PAGE EXTRACT.
┄┄┄┄┄┄┄┄┄┄

A company best known for making drugs for niche cancer indications is selling off its portfolio to refocus on potentially more lucrative areas of oncology.
Henderson, Nevada-based Spectrum Pharmaceuticals, said Thursday it would sell all seven of its marketed drugs to Acrotech Biopharma, a division of Aurobindo, an Indian company primarily focused on generics. The deal is potentially worth up to $300 million, including a $160 million upfront payment and up to $140 million in regulatory and sales-based milestone payments.
Spectrum’s shares opened up 6.1 percent on the Nasdaq Thursday following the news.
In a phone interview, CEO Joe Turgeon said the company’s new focus would be on development of novel drugs rather than the “legacy products.” “We want to compete in large markets, not the small markets we used to,” he said.
One of the two lead products is Rolontis (eflapegrastim), for which the company filed for Food and Drug Administration approval last month based on its Phase III study comparing the drug with pegfilgrastim in early-stage breast cancer patients as a prevention against neutropenia associated with chemotherapy. The other drug Turgeon pointed to is poziotinib, which he said is in a fully enrolled, registration-directed Phase II clinical trial in non-small cell lung cancer with exon 20 insertion mutations, a hard-to-treat subtype of the disease with an unfavorable prognosis. Poziotinib is a tyrosine kinase inhibitor of EGFR and HER2.
The drugs the company is selling off are Fusilev and Khapzory (both levoleucovorin), for treating side effects associated with methotrexate and treating metastatic colorectal cancer; Folotyn (pralatrexate) and Beleodaq (belinostat), for T-cell non-Hodgkin lymphomas; Zevalin (ibritumomab tiuxetan), for B-cell non-Hodgkin’s lymphoma; and the chemotherapy drugs Marqibo (vincristine sulfate liposome injection) and Evomela (melphalan).

┄┄┄┄┄┄┄┄┄┄

INSTRUCTIONS.
a: In the article on Spectrum Pharmaceuticals, turn the paragraph that begins "The drugs the company is selling off" into a list of each drug and its use.
b: Extend the article on Spectrum Pharmaceuticals' drug sale by writing what comes after its final paragraph.

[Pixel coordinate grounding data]
┄┄┄┄┄┄┄┄┄┄

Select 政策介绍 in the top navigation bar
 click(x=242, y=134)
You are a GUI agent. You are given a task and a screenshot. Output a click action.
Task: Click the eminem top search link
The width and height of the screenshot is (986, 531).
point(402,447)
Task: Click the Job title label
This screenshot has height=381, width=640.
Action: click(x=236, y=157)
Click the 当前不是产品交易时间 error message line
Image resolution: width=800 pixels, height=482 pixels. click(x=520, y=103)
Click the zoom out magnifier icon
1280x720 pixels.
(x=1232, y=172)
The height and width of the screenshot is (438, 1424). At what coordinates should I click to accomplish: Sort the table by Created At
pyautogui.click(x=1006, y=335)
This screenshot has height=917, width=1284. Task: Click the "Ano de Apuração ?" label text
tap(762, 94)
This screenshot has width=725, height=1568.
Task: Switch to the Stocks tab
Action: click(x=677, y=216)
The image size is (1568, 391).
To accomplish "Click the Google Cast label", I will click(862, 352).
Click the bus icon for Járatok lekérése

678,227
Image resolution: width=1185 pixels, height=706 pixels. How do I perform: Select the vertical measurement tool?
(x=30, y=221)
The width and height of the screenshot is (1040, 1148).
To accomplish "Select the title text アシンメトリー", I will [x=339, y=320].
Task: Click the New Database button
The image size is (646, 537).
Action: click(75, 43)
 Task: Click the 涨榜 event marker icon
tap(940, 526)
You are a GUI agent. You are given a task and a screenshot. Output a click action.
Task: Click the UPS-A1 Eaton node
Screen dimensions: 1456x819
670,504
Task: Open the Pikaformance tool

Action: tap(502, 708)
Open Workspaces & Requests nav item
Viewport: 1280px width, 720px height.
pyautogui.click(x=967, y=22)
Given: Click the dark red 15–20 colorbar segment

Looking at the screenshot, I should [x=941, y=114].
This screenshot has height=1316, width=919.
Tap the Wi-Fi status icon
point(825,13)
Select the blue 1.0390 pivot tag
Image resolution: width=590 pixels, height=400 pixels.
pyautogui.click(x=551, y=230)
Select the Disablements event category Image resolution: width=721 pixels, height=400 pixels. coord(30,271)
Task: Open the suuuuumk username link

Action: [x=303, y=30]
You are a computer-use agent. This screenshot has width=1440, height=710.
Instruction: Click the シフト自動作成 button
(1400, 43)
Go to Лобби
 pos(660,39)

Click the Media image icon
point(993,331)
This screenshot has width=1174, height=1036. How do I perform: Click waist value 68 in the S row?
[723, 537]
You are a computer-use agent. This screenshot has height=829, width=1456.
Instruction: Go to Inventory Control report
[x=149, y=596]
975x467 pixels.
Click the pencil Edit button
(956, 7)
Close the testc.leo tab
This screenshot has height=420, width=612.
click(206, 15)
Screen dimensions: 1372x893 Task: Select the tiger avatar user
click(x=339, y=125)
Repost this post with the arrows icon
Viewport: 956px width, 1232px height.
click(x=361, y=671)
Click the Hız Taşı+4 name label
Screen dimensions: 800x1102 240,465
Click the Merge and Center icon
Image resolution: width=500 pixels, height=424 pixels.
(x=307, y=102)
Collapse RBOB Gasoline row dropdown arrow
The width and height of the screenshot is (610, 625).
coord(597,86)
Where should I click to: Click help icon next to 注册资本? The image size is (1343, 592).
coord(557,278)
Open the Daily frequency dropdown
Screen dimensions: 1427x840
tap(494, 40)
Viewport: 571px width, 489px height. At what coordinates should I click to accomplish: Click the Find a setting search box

┄┄┄┄┄┄┄┄┄┄

RESULTS.
a:
- Fusilev (levoleucovorin): treating side effects associated with methotrexate and treating metastatic colorectal cancer
- Khapzory (levoleucovorin): treating side effects associated with methotrexate and treating metastatic colorectal cancer
- Folotyn (pralatrexate): T-cell non-Hodgkin lymphomas
- Beleodaq (belinostat): T-cell non-Hodgkin lymphomas
- Zevalin (ibritumomab tiuxetan): B-cell non-Hodgkin's lymphoma
- Marqibo (vincristine sulfate liposome injection): chemotherapy drug
- Evomela (melphalan): chemotherapy drug

b:
But while Spectrum sold those legacy products because they were not of interest to large pharmaceutical companies due to the small patient populations they target, Rolontis is for a market worth $4 billion, while even the single-digit percentage of NSCLC patients for poziotinib represents a relatively large and untapped market, Turgeon said. For its part, he said, Acrotech is buying the aforementioned seven drugs in order to establish a footprint in the US.
From a strategic standpoint, Turgeon said the thinking behind selling off those products is that it will free up capital that it can focus on research and development of novel drugs. Because the legacy products’ markets are so small, the company has had to devote significant resources to marketing them, he explained. “They’re really hard to sell – you have to chase patients, and it requires a lot of time, money and effort on those drugs,” he said. “We want to devote our time, money and effort to much larger markets.”